Before a user interacts with your carefully considered content, your excellent navigation structure and slick search bar, their first impression comes from the look of the website – the colours, graphics, and overall design elements that are used. As people are spending more and more time on the web, they are less tolerant of websites that don’t look good (and credible).
While a website is not an art installation, it is a design project, and the fundamentals of good design apply. While much of the visual design expertise will come from the graphic designer, it’s valuable for the UX practitioner to know the following principles of visual design.
Colour
Colour has an incredible psychological effect on people.
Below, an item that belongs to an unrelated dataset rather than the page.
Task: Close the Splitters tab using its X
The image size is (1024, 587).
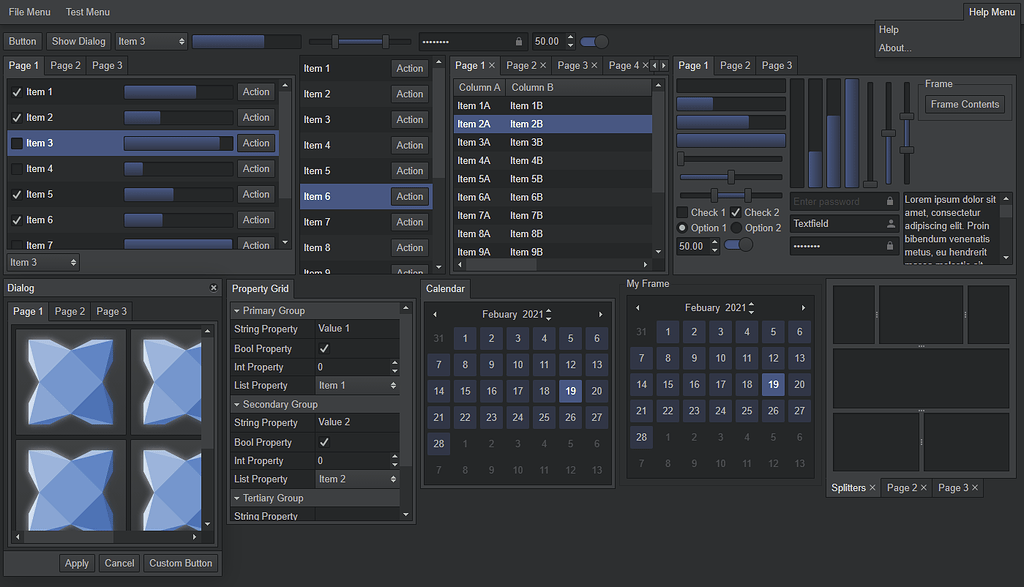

Based on our culture, preferences and learned cues, people interpret colours in very specific ways – and this can be used to inform and steer the user’s experience. When choosing the colour palette for the website, be aware of legibility and
accessibility concerns. Using a lot of open or white space often makes sites appear
simple and easy to read.
Imagery
The choice of images used on the website can have a massive effect on how users behave and interact on the page. You can never be quite certain which images will have the best results, so this is one area where you will need to do a lot of testing (more on that below).
Humans tend to gravitate towards and identify with pictures of other humans. We have an innate instinct to look at faces to understand a person’s feelings and mood – and we even look in the same direction as these characters, according to usability specialist James Breeze (Breeze, 2009).